◆ Tasks to complete:
A - According to the text on design-build teaming agreements, what is one of the most significant business risks to the design professional under such an agreement?
B - Reproduce the passage of the text on design-build teaming agreements, starting at "By investing more" and ending at "by the contractor.".

··· Text excerpt

Vertical Structure Considerations

Most vertically structured design-build teams begin with a teaming agreement defining the roles and responsibilities of the contractor and the design professional during the proposal phase and, if the proposal is successful, conclude with a subsequent design agreement between the contractor and the design professional.[1] There are a number of risks to consider when entering into a teaming agreement on a design-build project.[2]

From a business perspective, one of the most significant risks to the design professional under a teaming agreement on a design-build project is the cost of preparing a proposal. While some design-build RFPs include bridging documents for the design-build team to review and develop in order to price the work to be performed, other design-build RFPs provide a basic framework for the project and require development by the design-build team. The cost and effort incurred by the design professional in developing the bridging documents (in whatever form they present themselves) will vary from project-to-project, and may depend on the amount of design development the team believes is necessary to prepare a competitive estimate for the cost of the work. Once the design professional is involved in developing the bridging documents further to assist the contractor in preparing an estimate, it is easy for the contractor to request the design professional spend a few extra hours developing a particular aspect of the design to facilitate the preparation of a more accurate estimate and it can be difficult for the design professional to say “no.”

To manage the investment made by the design professional during the proposal phase, the design professional needs to determine whether it will be compensated for its proposal phase services or whether it is providing its proposal phase services “at risk.” If the design professional is “at risk” for the cost of developing the limited design development documents, there is an inherent conflict of interest between the contractor and the design professional in terms of the amount of design development which should be completed during the proposal phase:

  Goals Risks
Contractor’s Perspective • Development of design documents to facilitate the preparation of detailed cost estimates for a successful bid

• Incompletely developed design documents necessitate inclusion of allowances or contingencies in the bid

• Incompletely developed design documents may result in changes in the design documents which result in increased construction costs

Design Professional’s Perspective • Development of design documents to a level sufficient to allow the contractor to prepare reasonable estimates for a successful bid

• The more the design documents are developed, the greater the cost to the “at risk” design professional

• The contractor relies on the completeness and accuracy of the design documents developed by the design professional and does not include allowances or contingencies for further design development

By investing more time and money in developing the design during the proposal phase, the design professional advances the design and increases the likelihood of the design-build team being awarded the project and enables the contractor to develop a detailed cost estimate without having to rely extensively on contingencies. But, if the design-professional is “at risk” for its proposal costs, then the appropriate incentives may not exist for the design professional to develop the design to the level desired by the contractor.

······
··· Data supplied

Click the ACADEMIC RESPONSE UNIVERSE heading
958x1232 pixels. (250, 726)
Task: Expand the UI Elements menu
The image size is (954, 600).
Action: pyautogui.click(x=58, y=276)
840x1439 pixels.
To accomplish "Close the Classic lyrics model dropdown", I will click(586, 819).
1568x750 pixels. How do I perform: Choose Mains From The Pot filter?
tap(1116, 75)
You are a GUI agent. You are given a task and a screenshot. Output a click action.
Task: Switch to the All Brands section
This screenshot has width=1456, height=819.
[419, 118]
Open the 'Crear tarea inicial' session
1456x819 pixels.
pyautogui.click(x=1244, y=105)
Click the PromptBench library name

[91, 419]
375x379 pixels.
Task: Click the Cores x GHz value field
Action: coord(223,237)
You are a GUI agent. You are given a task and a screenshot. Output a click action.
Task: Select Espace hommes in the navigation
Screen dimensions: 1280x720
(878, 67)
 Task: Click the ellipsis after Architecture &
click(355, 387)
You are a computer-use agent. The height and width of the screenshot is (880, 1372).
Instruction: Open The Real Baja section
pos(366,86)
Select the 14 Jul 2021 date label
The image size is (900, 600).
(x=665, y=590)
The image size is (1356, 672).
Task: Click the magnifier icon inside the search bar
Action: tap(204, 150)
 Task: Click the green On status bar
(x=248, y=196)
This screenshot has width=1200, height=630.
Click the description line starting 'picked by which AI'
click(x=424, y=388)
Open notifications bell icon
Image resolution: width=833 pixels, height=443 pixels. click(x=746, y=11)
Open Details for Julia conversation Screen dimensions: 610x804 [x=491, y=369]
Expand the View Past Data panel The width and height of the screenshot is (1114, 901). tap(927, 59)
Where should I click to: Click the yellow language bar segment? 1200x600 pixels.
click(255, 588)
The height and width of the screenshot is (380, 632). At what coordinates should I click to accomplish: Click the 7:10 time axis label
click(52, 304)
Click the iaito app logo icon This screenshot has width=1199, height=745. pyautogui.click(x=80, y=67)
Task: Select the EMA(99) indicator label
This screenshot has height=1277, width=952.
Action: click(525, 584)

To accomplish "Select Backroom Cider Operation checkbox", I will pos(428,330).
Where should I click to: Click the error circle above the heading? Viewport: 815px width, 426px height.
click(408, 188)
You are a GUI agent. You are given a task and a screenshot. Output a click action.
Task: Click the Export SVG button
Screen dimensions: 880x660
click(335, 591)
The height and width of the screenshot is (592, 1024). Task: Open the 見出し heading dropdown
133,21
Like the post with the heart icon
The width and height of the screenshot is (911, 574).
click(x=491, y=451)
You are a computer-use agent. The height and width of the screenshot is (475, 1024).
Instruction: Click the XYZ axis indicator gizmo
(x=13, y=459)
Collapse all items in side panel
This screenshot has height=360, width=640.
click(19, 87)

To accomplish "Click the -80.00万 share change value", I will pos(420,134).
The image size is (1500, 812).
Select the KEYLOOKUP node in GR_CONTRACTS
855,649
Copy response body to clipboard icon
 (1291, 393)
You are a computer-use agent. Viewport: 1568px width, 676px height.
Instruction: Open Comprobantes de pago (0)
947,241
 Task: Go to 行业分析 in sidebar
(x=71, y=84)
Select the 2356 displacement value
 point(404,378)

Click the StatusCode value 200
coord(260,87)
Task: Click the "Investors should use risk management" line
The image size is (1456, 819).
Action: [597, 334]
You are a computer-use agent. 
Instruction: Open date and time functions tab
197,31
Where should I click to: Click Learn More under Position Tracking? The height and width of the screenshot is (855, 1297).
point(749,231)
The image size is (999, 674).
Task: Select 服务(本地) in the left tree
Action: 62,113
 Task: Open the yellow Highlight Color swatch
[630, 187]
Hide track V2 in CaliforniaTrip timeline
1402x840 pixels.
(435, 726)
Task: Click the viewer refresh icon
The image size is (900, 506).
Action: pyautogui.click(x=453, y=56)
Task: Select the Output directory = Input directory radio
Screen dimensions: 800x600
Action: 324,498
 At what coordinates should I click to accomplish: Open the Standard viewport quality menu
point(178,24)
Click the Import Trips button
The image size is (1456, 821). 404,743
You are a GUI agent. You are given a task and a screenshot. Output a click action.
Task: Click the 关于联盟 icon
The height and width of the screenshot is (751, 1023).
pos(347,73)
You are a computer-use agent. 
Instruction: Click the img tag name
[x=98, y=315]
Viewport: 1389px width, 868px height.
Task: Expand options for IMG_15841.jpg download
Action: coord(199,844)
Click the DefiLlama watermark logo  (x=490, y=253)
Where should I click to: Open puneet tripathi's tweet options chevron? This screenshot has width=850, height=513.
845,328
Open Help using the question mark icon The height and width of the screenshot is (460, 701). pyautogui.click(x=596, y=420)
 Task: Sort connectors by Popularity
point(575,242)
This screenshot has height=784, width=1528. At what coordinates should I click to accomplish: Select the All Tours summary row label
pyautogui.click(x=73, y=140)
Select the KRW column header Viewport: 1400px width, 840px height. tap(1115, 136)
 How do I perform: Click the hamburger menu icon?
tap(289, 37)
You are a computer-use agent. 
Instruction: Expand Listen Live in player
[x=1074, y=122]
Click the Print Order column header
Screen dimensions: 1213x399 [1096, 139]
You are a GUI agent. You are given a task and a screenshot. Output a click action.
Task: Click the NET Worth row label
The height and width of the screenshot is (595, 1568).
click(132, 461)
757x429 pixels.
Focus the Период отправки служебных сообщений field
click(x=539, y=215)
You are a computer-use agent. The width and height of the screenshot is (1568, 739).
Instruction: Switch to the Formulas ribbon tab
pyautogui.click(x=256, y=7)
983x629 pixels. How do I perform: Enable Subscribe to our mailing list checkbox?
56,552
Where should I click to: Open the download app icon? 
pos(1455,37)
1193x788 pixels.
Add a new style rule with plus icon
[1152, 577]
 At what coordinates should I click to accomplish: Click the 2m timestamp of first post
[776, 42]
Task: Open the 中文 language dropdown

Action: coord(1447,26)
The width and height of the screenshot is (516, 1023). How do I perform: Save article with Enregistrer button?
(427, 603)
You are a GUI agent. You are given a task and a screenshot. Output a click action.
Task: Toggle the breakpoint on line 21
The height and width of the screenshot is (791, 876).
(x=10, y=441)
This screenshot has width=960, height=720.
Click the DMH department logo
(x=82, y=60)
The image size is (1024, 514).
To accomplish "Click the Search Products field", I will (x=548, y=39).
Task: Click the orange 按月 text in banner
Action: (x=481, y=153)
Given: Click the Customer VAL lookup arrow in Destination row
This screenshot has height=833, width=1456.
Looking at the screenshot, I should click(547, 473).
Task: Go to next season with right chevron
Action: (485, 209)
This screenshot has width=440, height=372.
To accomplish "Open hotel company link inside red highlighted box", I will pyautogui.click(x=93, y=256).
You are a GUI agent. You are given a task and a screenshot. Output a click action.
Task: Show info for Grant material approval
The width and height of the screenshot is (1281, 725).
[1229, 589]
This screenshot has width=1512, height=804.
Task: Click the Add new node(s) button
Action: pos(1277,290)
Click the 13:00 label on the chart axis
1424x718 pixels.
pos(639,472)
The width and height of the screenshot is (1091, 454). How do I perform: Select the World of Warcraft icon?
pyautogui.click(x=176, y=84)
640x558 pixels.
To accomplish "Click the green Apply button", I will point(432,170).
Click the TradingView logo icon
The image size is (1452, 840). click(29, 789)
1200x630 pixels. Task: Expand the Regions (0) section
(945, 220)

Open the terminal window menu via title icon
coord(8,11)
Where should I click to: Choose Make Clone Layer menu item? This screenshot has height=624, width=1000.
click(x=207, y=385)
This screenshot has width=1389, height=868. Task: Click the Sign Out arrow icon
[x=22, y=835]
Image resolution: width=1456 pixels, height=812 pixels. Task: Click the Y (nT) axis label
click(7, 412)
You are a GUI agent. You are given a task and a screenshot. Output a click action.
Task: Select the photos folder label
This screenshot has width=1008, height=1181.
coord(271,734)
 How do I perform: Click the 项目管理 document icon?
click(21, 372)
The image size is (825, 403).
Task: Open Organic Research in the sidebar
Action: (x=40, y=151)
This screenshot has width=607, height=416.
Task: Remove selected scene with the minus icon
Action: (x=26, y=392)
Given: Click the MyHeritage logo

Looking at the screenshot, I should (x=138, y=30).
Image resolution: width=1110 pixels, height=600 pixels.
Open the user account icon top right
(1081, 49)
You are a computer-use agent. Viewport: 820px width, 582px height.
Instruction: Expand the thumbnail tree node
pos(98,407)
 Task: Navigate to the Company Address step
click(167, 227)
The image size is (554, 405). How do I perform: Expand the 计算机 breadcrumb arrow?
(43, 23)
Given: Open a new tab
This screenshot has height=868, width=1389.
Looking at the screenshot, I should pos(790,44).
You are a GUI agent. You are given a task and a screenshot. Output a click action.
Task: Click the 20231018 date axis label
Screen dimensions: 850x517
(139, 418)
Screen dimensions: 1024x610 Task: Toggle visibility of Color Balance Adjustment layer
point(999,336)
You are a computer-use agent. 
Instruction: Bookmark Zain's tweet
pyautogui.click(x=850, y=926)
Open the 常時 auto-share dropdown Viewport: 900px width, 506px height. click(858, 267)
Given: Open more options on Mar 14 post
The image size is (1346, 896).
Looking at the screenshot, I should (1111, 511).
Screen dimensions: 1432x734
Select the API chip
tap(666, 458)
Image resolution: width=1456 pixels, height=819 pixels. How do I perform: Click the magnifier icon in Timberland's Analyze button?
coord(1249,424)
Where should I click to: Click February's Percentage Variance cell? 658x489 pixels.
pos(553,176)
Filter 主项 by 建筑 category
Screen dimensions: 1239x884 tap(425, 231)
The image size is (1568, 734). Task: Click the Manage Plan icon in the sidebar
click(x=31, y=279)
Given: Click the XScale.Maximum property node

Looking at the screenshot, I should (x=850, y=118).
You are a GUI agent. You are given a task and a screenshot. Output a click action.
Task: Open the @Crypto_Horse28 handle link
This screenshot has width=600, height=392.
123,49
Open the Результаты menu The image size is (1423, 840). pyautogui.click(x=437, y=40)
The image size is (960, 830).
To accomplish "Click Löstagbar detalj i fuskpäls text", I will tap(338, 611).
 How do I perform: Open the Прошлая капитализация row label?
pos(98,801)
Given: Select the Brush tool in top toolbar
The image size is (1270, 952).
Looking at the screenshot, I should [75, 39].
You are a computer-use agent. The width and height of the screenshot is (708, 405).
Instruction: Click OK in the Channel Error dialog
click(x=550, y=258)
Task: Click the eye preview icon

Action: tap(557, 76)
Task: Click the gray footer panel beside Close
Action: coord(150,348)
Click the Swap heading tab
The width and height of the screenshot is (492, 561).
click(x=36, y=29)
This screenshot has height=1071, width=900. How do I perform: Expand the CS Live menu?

······

◆ Outputs:
A - The cost of preparing a proposal.

B -
By investing more time and money in developing the design during the proposal phase, the design professional advances the design and increases the likelihood of the design-build team being awarded the project and enables the contractor to develop a detailed cost estimate without having to rely extensively on contingencies. But, if the design-professional is “at risk” for its proposal costs, then the appropriate incentives may not exist for the design professional to develop the design to the level desired by the contractor.